» **作業**
A: 原文によれば、高田さんは2人目のときは何ヶ月で職場に復帰したか。
B: 原文の「その直後に起きたのが、東日本」から「ムで働いていたんですけどね。」までをすべて、一字も変えずに書き写せ。

» **原文**
---
高田麻衣子さん(以下、敬称略。高田)マフィス立ち上げの前は15年ほど、不動産関係の仕事をしていました。最後の会社に10年ほどいたのですが、女性初の管理職で、初の育休取得者なのです。出産前は経営企画部で、広報とIRを担当していました。ちょうど会社がジャスダックから東証2部に鞍替えを目指し急成長していた時期だったので、1人目の妊娠中は深夜まで仕事をする時期もあり、かなり忙しく働いていました。1人目は1年の育休を取得し、復帰にあたり残業時の対策などいろいろ考えていた時、営業部門のバックオフィスに異動することが決まったんです。フルタイムで部下もいる同条件での異動でした。元々しくみを作っていくのが好きで、営業部門でも課題解決を次々と提案していったのですが、だんだん課題がなくなっていくんですよね。少し物足りなく感じはじめた頃、2人目を妊娠しました。最初の育休後の職場復帰の際に部署異動があったので、もう異動が嫌だと思っていまして、2人目は3ヶ月で職場復帰したのです。

 

その直後に起きたのが、東日本大震災でした。その日はもう必死で歩いて子ども達を迎えに行ったのですが、その後も余震がかなり続きましたよね。そんな中、原発の問題があるから「子どもたちを連れてどこかに逃げた方がいい!」と多くの人に言われたのです。実際は、もう職場復帰しているので逃げられないのですが、もし育休を普通に1年間取っていれば実家に行って様子をみることもできたのですよね。その時、元々の立場にしがみついて無理に復帰したことをすごく後悔したのです。大切にするものの順番が違うなと。その時に「子ども達に何かがあったときにすぐに何かできる距離感」で何かできないかと思い、事業所内保育所を住宅地に作りたいという考えがふと浮かんだんです。そこから2年半くらい構想を練り、ビジネスプランを何度も作り直しました。もちろんその間もフルタイムで働いていたんですけどね。
---
» **提供データ**
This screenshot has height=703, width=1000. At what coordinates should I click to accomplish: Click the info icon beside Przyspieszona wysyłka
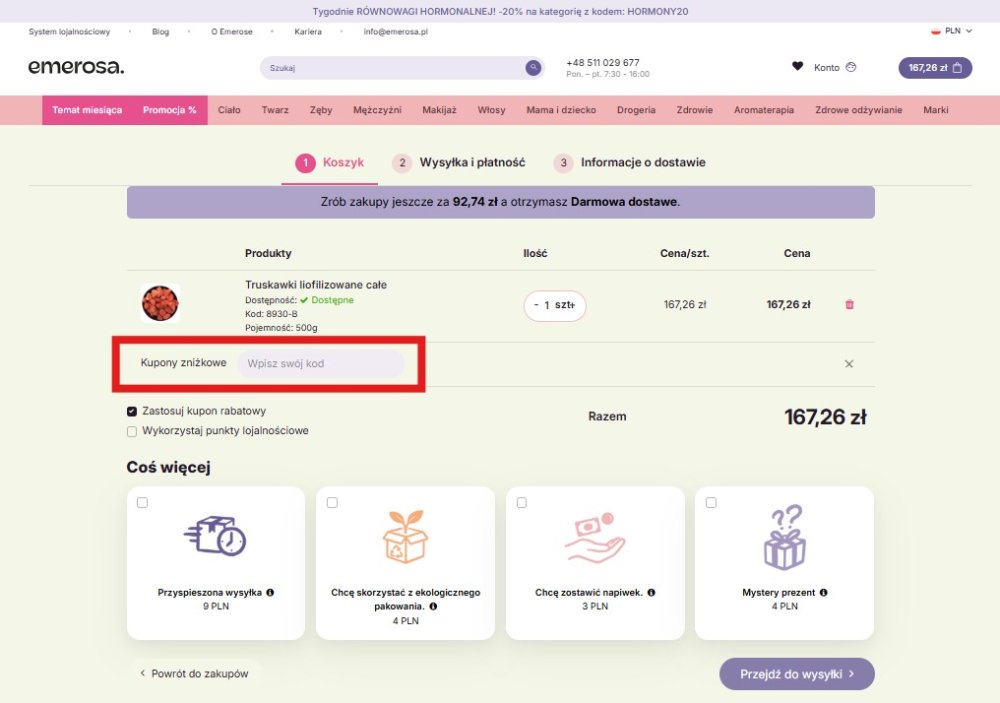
---
» **解答**
A: 3ヶ月

B:
その直後に起きたのが、東日本大震災でした。その日はもう必死で歩いて子ども達を迎えに行ったのですが、その後も余震がかなり続きましたよね。そんな中、原発の問題があるから「子どもたちを連れてどこかに逃げた方がいい!」と多くの人に言われたのです。実際は、もう職場復帰しているので逃げられないのですが、もし育休を普通に1年間取っていれば実家に行って様子をみることもできたのですよね。その時、元々の立場にしがみついて無理に復帰したことをすごく後悔したのです。大切にするものの順番が違うなと。その時に「子ども達に何かがあったときにすぐに何かできる距離感」で何かできないかと思い、事業所内保育所を住宅地に作りたいという考えがふと浮かんだんです。そこから2年半くらい構想を練り、ビジネスプランを何度も作り直しました。もちろんその間もフルタイムで働いていたんですけどね。